Parkinson’s disease is traditionally described as a movement disorder, characterized by tremor, muscle rigidity, slowed movements, and impaired balance. However, many individuals with Parkinson’s also experience prominent non-motor symptoms, including sleep disturbances, anxiety, depression, reduced motivation, and difficulties with thinking. A large new study proposes that this wide range of symptoms may arise from dysfunction within a single brain network that integrates movement, bodily regulation, and cognition.

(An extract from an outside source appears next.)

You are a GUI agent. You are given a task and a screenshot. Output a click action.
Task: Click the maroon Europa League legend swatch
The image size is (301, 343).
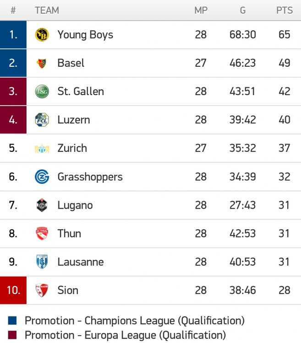[x=12, y=335]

The researchers analyzed brain imaging and treatment outcomes of 863 individuals, comprising people with Parkinson’s disease and healthy control subjects. Their discussion focused on a newly discovered brain structure called the somato-cognitive action network (SCAN). This network helps coordinate whole-body activities, motivation, arousal, and autonomic processes like heart rate and digestion. Unlike traditional motor regions, which control specific body parts (e.g., hand or foot), the SCAN operates at a broad, integrated, whole-body level.
Using resting-state functional MRI, the researchers found that several deep brain structures implicated in Parkinson’s disease, including the substantia nigra, subthalamic nucleus, globus pallidus, thalamus, and putamen, were more strongly connected to the SCAN than to motor regions representing specific body parts.
Notably, an excessively close connection was observed between these subcortical regions and the SCAN in patients with Parkinson’s. This pattern of hyperconnectivity was distinct from that observed in healthy individuals or in other movement disorders, including essential tremor, dystonia, or amyotrophic lateral sclerosis. The level of such abnormal connectivity was associated with clinical symptoms.
Higher levels of SCAN hyperconnectivity were associated with impaired motor function (measured by the MDS-UPDRS-III), lower cognitive performance (Mini-Mental State Examination), and increased anxiety and depression. These findings support the notion that SCAN dysfunction contributes to both motor and non-motor symptoms of Parkinson’s disease.
This study also addressed the effect of the various treatments on SCAN connectivity. Patients receiving levodopa, deep brain stimulation (DBS), transcranial magnetic stimulation (TMS), or MRI-guided focused ultrasound (MRgFUS) were monitored. Effective treatment consistently suppressed SCAN hyperconnectivity. In DBS patients, changes in SCAN connectivity paralleled improvements in motor symptoms, gradually normalizing toward levels observed in healthy participants.
Regarding non-invasive brain stimulation, a randomized trial of 36 patients demonstrated that TMS targeting the SCAN produced about twice the improvement in motor symptoms compared with TMS applied to the traditional motor areas. Rapid improvement of patients undergoing SCAN-targeted stimulation was also observed, particularly regarding bradykinesia, rigidity, tremor, and axial symptoms. Similarly, patients who underwent focused ultrasound treatment showed better outcomes when the lesion was placed closer to the thalamic SCAN “sweet spot.”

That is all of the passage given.